Sports / Golf

Zhang forsakes security to swing for the stars

By China Daily (China Daily) Updated: 2012-05-09 08:02

Zhang forsakes security to swing for the stars

Up-and-coming Chinese golfer Zhang Xinjun said the best he hoped for when first picking up a golf club was to maybe earn a living by teaching the sport. [Provided to China Daily]

Rising Chinese golfer is slowly but surely making his way in the game after a 'guarded' start

The world of professional golf is full of stories of players who have come through the ranks, but few have come as far or as fast as China's Zhang Xinjun, a OneAsia rising star. The 24-year-old will be teeing it up this week in the 31st GS Caltex Maekyung Open Golf Championship at Namseoul Golf and Country Club in Seoul, grateful for the opportunity to play and mindful of his roots.

Zhang, who hails from a village near the old Tang Dynasty capital of Xi'an, left school at 15 and set his sights on becoming a security guard, hopeful the 600 yuan ($95) per month he could earn would help support his farmer parents.

But fate took him by the hand when his first assignment after completing three months of basic training was at a golf course, where the impressionable youngster was immediately struck by the strange, foreign game.

Before long he was spending all his spare time on the driving range, learning everything he could with the hope of one day, perhaps, getting a job in golf.

"I never thought I would become a pro golfer and play full time on a golf tour," Zhang said.

"When I picked up a golf club, the best I could hope for was to maybe become a coach and earn my living by teaching golf."

But Zhang took to the game like a duck to water, and before long he was making a name for himself on China's amateur circuit where he quickly caught the attention of the country's golf authorities.
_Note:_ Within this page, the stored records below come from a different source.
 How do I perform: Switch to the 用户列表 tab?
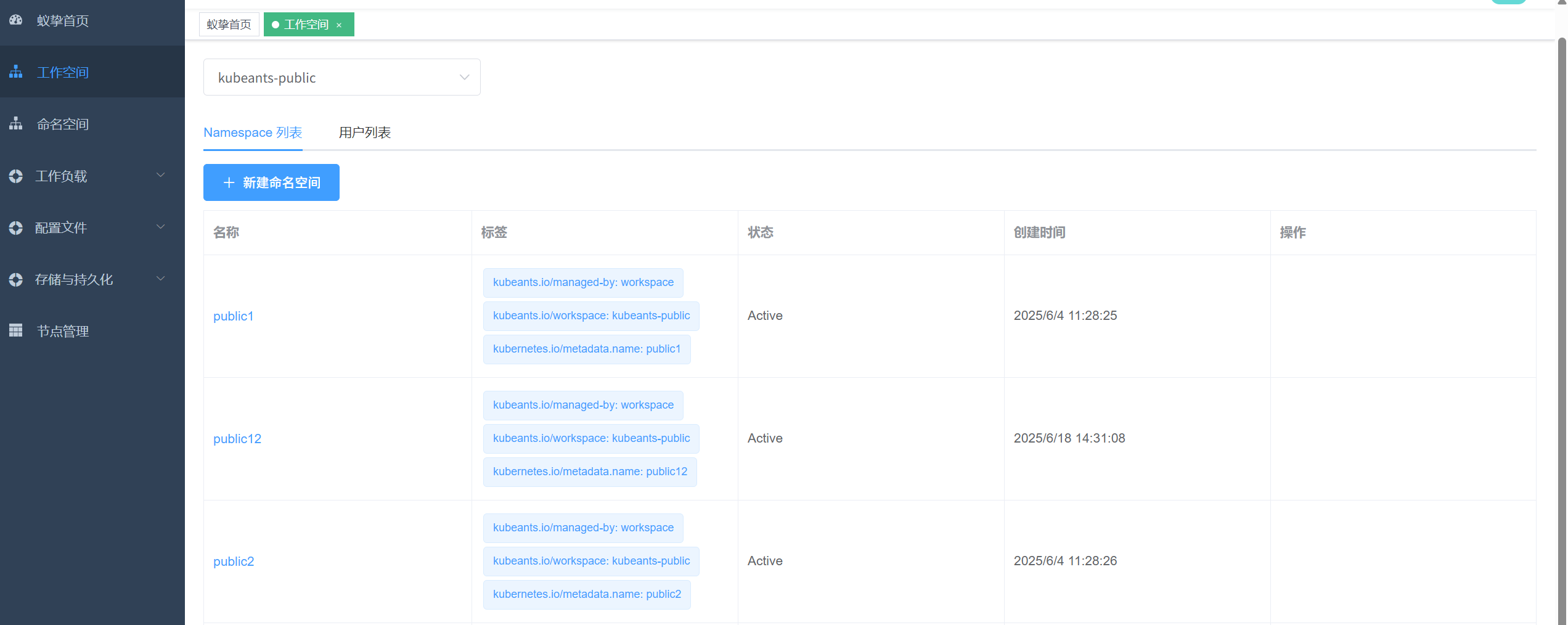(x=364, y=133)
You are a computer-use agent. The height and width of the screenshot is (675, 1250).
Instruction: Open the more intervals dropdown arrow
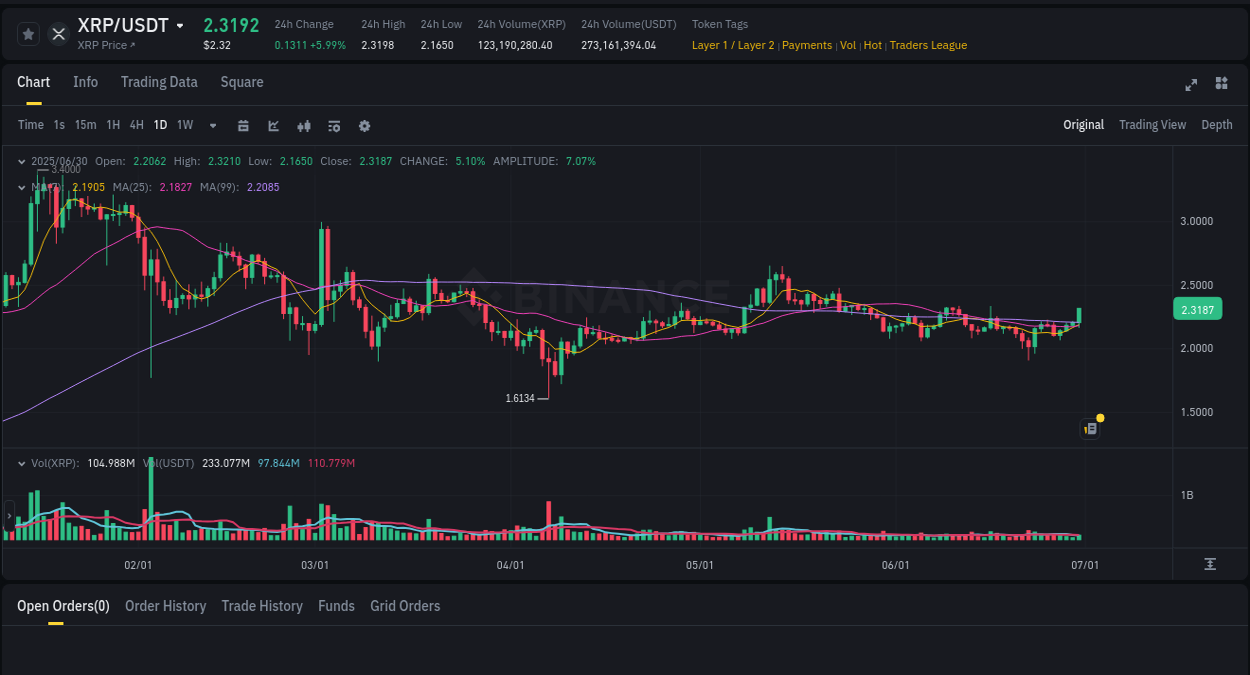point(212,125)
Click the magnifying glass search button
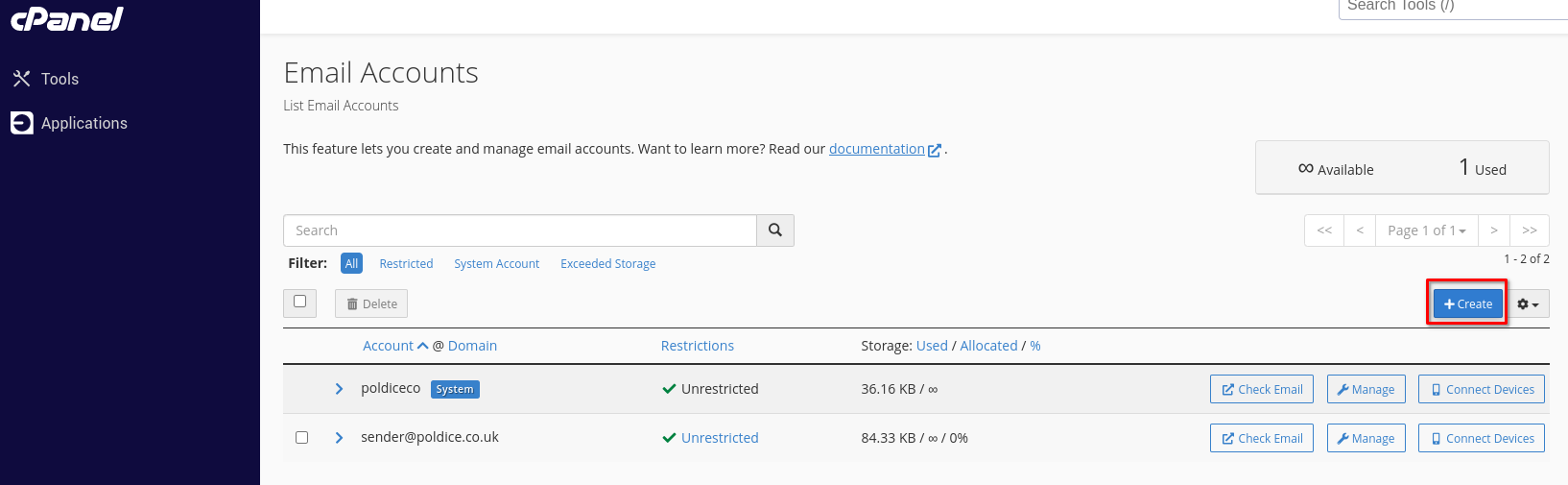The height and width of the screenshot is (485, 1568). pos(775,230)
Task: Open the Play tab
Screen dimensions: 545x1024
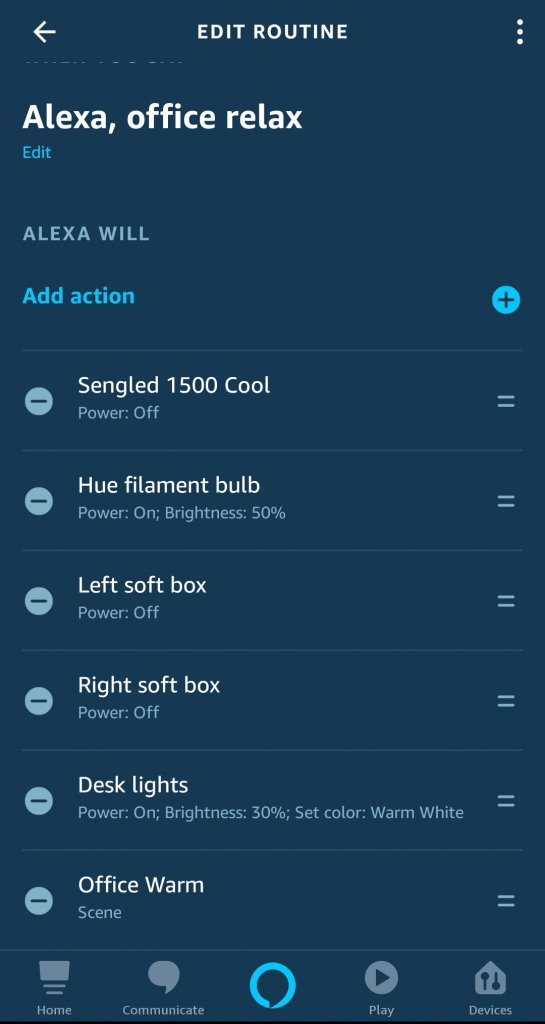Action: (x=381, y=987)
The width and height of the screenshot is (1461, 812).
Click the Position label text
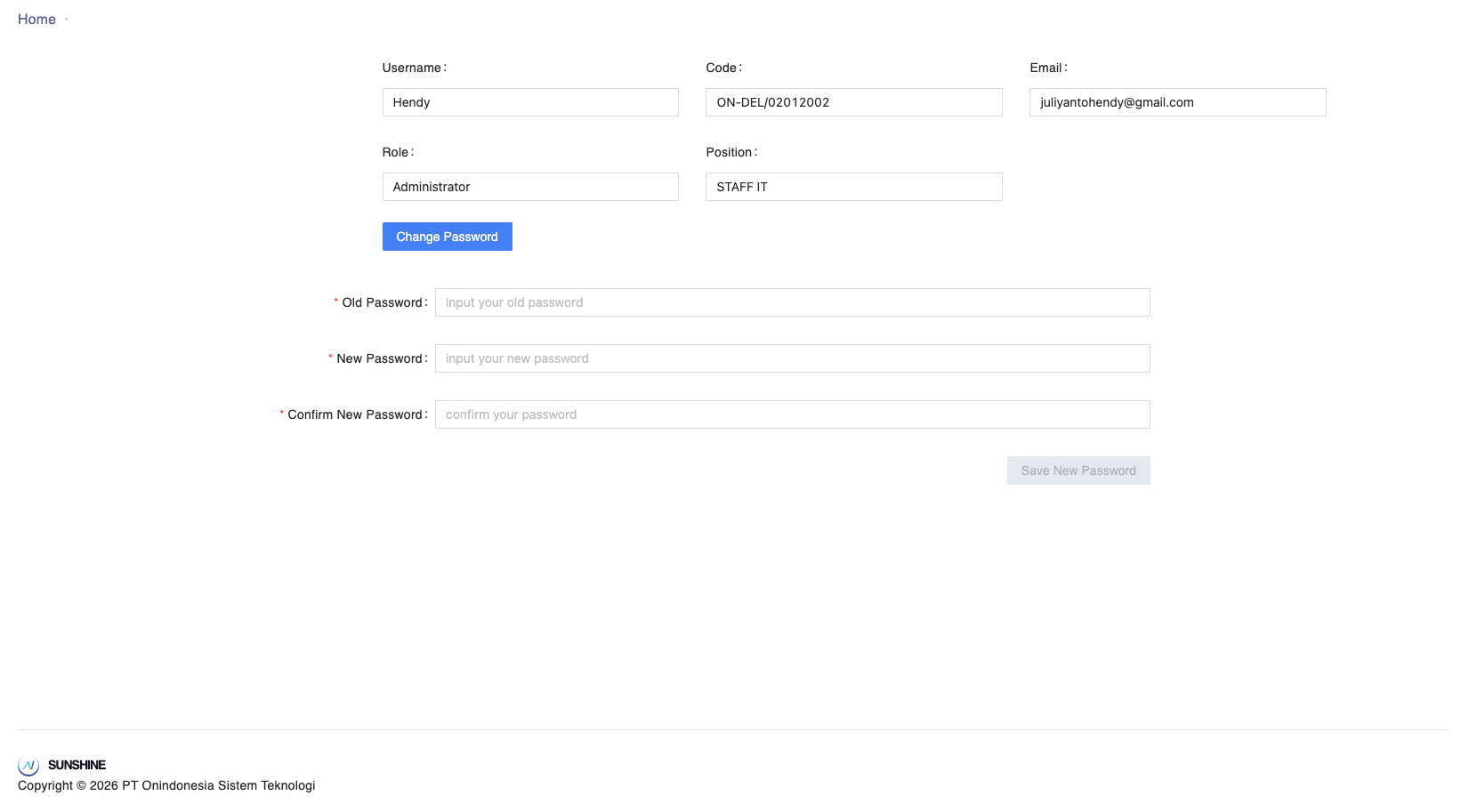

His breakthrough came in 2007, when as a 20-year-old he was called up to represent Team China.

"It was only when I was called in to prepare for the Asian Games that I even had the idea I could one day move up as a pro," he said.

Zhang only turned professional in January last year and has already made quite an impression.

Topping his two victories on China's small domestic circuit and a joint fifth at last year's Nanshan China Masters on the OneAsia Tour was a tie for 13th spot alongside Lee Westwood and Ian Poulter at the WGC-HSBC Champions in Shanghai.

A sparkling 8-under 64 in the third round helped him record the best finish by a Chinese in the history of the World Golf Championship event.

"He played very solid golf," declared tournament winner Martin Kaymer of the former security guard. "He's a long hitter. His putting is brilliant, so I can see him playing well in the future. I had never heard of him before, but you've got to watch out, there are more players coming from Asia and he's probably one of the better ones."

Zhang said he still had to take his game up a notch to compete against some of the world's best players.

"It's much harder than playing as an amateur because I have to take it to a higher level," he said.

He freely admits his game is not where he would like it to be at the moment, and he is working on ball control.

"I'm practicing every day to try to improve," he said. "I am paying particular attention to my back swing. It's a little outside now, so I need to rectify this."

That said, while he recognizes a couple of technical issues, Zhang is hopeful he can fix the problems and get his groove back.

"I am not like I was in the autumn of last year," he said. "I missed the cut at the Volvo China Open by one stroke. But I'm still confident I can win a domestic tournament."

As for goals this year, Zhang is keeping things in perspective.

"I want to play well on the China Championship Tour and Challenge Tour, and hopefully graduate from the Japan Tour qualifying school in the next half year. I hope to get a full card for Japan for 2013."

For now he is taking it one step at a time.

"I like the life very much," he said. "It's very challenging ... every day is different and I have no idea what will come tomorrow. I'm just focusing on my game now and enjoying the ride."

And that ride is already taking him places.

"I like travel," said Zhang, who was in New Zealand earlier this year and was struck by the natural beauty of the country.

"Queenstown was very beautiful ... like an oil painting," he said.

Another place the young professional has fond memories of is TPC Sawgrass in the United States, home of The Players Championship.

"We (Team China) spent 20 days there practicing," he said.

"I had only seen it before on television, but it is amazing. They give all the former champions their own locker with their name and their country's flag".

Perhaps one day he'll have his name on a locker there.

The 31st GS Caltex Maekyung Open is the third stop on OneAsia's 2012 schedule, which boasts 14 events.